The sole issue raised by the People on appeal is whether the defendant was excluded from applying for resentencing relief because he was on parole, and not incarcerated, at the time he made his motion. We hold that he was not, and the Supreme Court was not precluded, on that ground, from considering his motion.
Non-incarcerated parolees satisfy the "in custody" eligibility requirement of CPL 440.46(1), as amended, based on the plain language of the statute.

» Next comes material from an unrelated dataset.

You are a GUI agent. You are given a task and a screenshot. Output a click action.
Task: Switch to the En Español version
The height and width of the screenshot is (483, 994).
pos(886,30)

In statutory construction, courts are obliged to interpret a statute to effectuate the intent of the Legislature, and when the statutory language is clear and unambiguous, it should be construed so as to give effect to the plain meaning of the words used (see People v. Williams, 19 NY3d 100, 103; People v. Kisina, 14 NY3d 153, 158; Matter of Tompkins County Support Collection Unit v. Chamberlin, 99 NY2d 328, 335; Riley v. County of Broome, 95 NY2d 455, 463; Majewski v. Broadalbin-Perth Cent. School Dist., 91 NY2d 577, 583; Doctors Council v. New York City Employees' Retirement Sys., 71 NY2d 669, 675). The plain language of CPL 440.46(1) encompasses "[a]ny person in the custody of [DOCCS]." According to Executive Law §259-i(2)(b), a non-incarcerated parolee is within the legal custody of DOCCS. Thus, a plain reading of the statute leads to the conclusion that a non-incarcerated parolee is eligible to apply for resentencing under the statute. Had the Legislature intended to limit custodial eligibility to the subset of incarcerated offenders in DOCCS custody, it would have so provided.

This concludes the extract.